A slavish adherence to the lowest, crudest and most unsophisticated elements of British and, particularly, North American popular culture.  This encompasses the most ghastly of popular music, velvet paintings or their equivalent, garish clothing…. and the list goes on, all of it within the canon of the Lindsay Lohans of this world.

Inferiority complex

What is significant about all three words I’ve sought to examine in their Sri Lankan context is that conduct that fits under each of them fits under all of them.  It is clearly indicative of an inferiority complex and, judging by the hate that is spewed on all three fronts, it is an inferiority complex of monumental proportions that finds as free expression as it does as a result of the terrible ignorance of so many who have been so successfully brainwashed by the elites outside the well in which they dwell.

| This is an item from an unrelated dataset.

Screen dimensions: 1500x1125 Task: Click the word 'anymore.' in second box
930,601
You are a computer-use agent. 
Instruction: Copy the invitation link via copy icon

God knows there is seemingly no end to the barrage of jingoistic rhetoric which seeks to demonise anyone not prepared to descend to the depths of sycophancy.  Currently, disbelief has been entirely suspended and any rubbish that is publicised in the name of patriotism is forced down the throats of all and sundry. 

The fact that anyone outside the well of ignorance that passes for public discourse in Sri Lanka could well be, literally, operating at risk of life and limb continues, in addition, to have a chilling effect on any serious discourse and dissent.

You might well ask, is all of this a story entirely of doom and gloom?  The answer is both “Yes” and “No.”

Supporting a response in the affirmative are the following facts.

To hear it told by those who recently appear to have a monopoly on print space and air time in the electronic media, much of the world, consistently the “white” part of it, has nothing to do with its free time except to devise means of destroying the Democratic Socialist Republic of Sri Lanka and its 2553 years of Sinhala Buddhist civilisation.  It is the knee-jerk reaction to this alleged threat that provides the primary justification for outpourings of prejudice, racism and xenophobia that have become the hallmark of political discourse, such as it is, in our country. 

A corollary to this is the fact that the real neo-colonialist efforts of some members of the First World fraternity go unobserved or obfuscated by what ultimately amounts to a hysterical smokescreen.  This is serious stuff and certainly is not in the interests of Sri Lanka or its citizens.

The hope under the “No” response appears to rest primarily with  the President who made a landmark statement recently to the effect that every citizen of the land is a Sri Lankan and “there are no minorities.”  This is indeed a laudable sentiment but one that needs to be fleshed out and fleshed out appropriately in the Sri Lankan context.  

Does this mean some form of national homogeneity where everyone is expected to march in lockstep with the regime in power or does it mean a national heterogeneity encompassing a diversity of cultural practices and political beliefs freely expressed? 

I would like to believe it is the latter but only time will tell.